The underwater aspect of the clean-up was targeted at the Blue Lagoon and adjacent to the coastline, overlooking the Port Antonio Craft Market village, which was where the land-based activity was largely focused.

A broken fish pot still catching and killing marine life, is one of the many problems faced by members of the Alligator Head Foundation (Photo: David Lee, f-Stop Movies)

Bailey further explained that Jamaica’s participation in International Coastal Clean-up Day comes through a coalition between the Jamaica Environment Trust (JET) and the Ocean Conservancy Group.

“It’s an amazing initiative, it’s a worldwide event and we’re playing our part. What this event hopes to achieve primarily is environmental activism from community members. That’s what we want to achieve here in East Portland; to get more individuals out, actively protecting the environment and seeing the importance of [doing so],” the sanctuary manager told BUZZ.

Plastic in all shapes and sizes found a new home at the bottom of the ocean, choking the life out of the once bountiful sea (Photo: Shaquiel Brooks)

“The second part of it is to collect the data, so we can look into what types of garbage are seriously affecting our coastline.

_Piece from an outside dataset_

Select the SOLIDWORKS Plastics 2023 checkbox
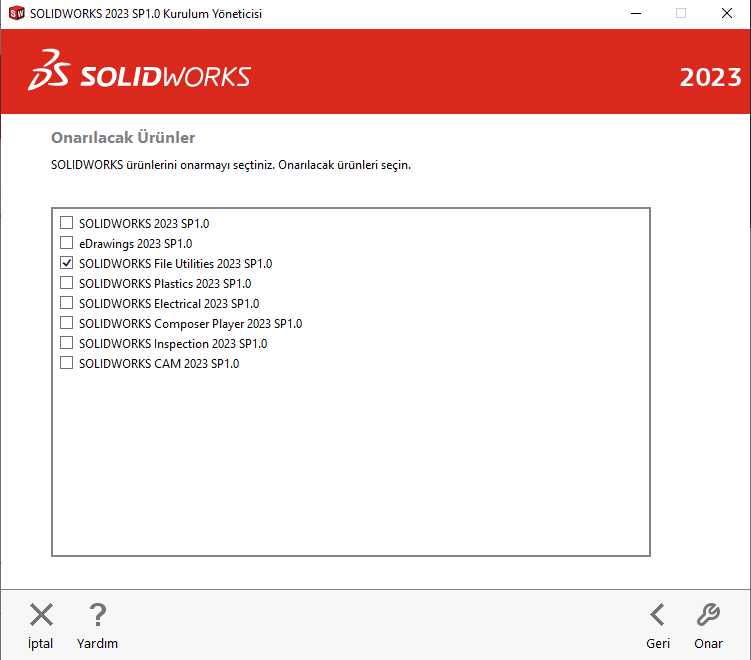751x660 pixels. coord(67,283)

Then, we can push lobbies to the government or present statistics to show how we can better improve our consumerism,” Bailey added.

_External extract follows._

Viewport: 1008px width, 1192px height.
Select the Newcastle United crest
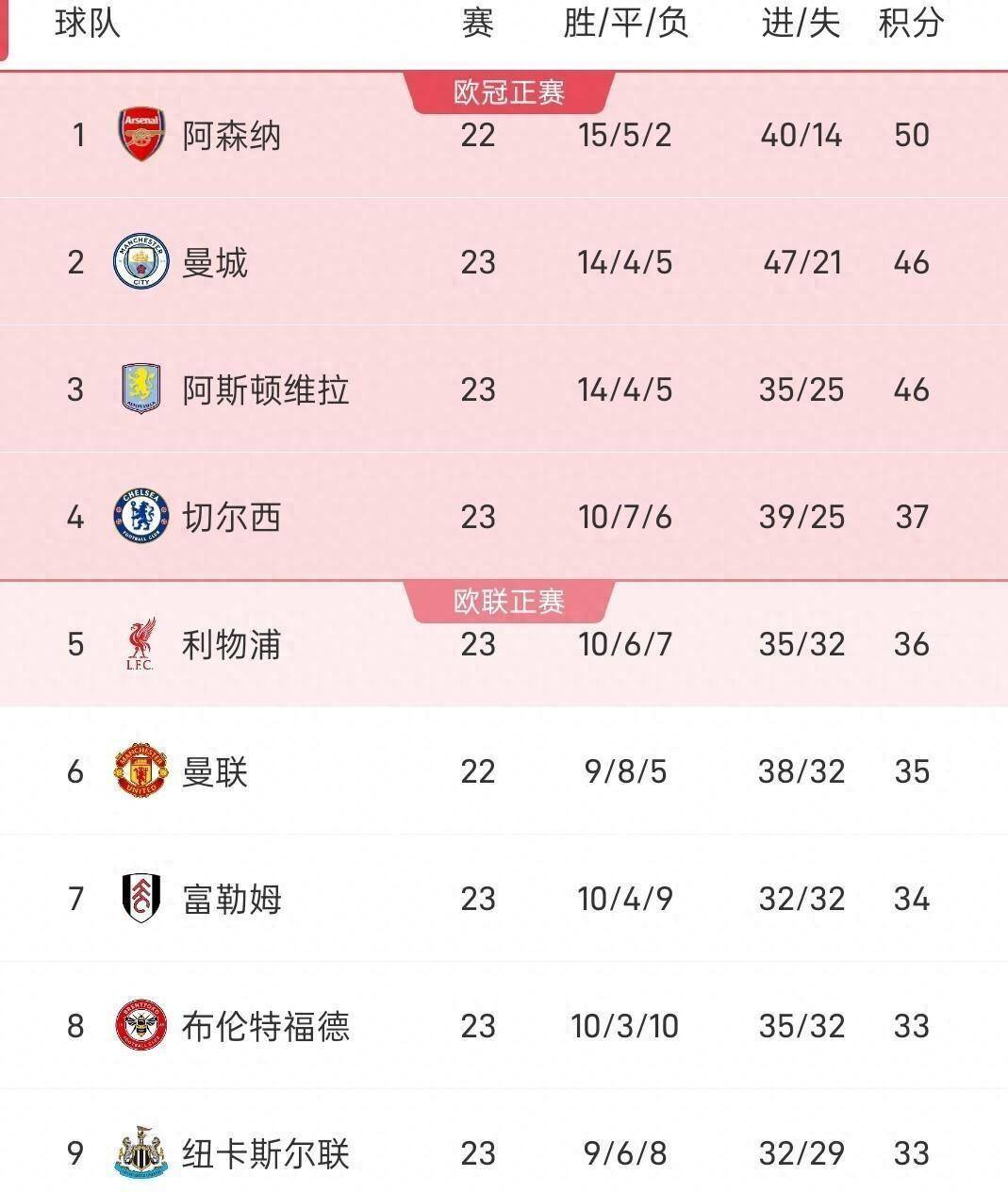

Plastic ban paying dividends

Already, Bailey noted that this year, clean-up activities have seen a marked reduction in the number of plastic bags and Styrofoam products reaching the sea, so from an initial standpoint the plastic ban implemented on January 1, is showing some benefits to the coastline.

“Every year, we collect data to see what the most popular type of garbage is here so that we get an idea of what’s happening. We’ve been doing this for the last four years and thus far we’re still seeing a high number of plastic bottles [but] we’ve seen a significant reduction in Styrofoam and plastic bags, and I think that is highly due to the ban,” Bailey asserted.

Another ‘rich bounty’ of plastic fished from the sea by the team of divers for ICCD 2019 in East Portland (Photo: Shaqiuel Brooks)

“We are currently implementing new monitoring activities. One of those is identifying the state of our reefs, not just here in east Portland but across the island. There are 18 designated fish sanctuaries in Jamaica. If we continue to use data to inform our policies and action, then we can continue to see a reduction in the amounts and types of waste that come down to our shorelines,” he contended.

Please, let’s take care of Jamaica

Bailey encouraged Jamaicans to pay more attention to the plight of the environment, and where possible, reduce their impact on our natural resources. The sanctuary manager told BUZZ that if only for the selfish reason of enjoying our world-famous beaches, we must do more to protect them.

Clouds brewing with rain failed to dampen the efforts of the Alligator Head Foundation, which is tasked with protecting six square kilometres of East Portland coastline (Photo: David Lee, f-Stop Movies)

“If for nothing else but our own enjoyment of our island, we need to protect it and take care of it. As a Jamaican, I love being outdoors, and I’ve been quite disappointed going to various sights all around Jamaica and seeing garbage,” Bailey argued.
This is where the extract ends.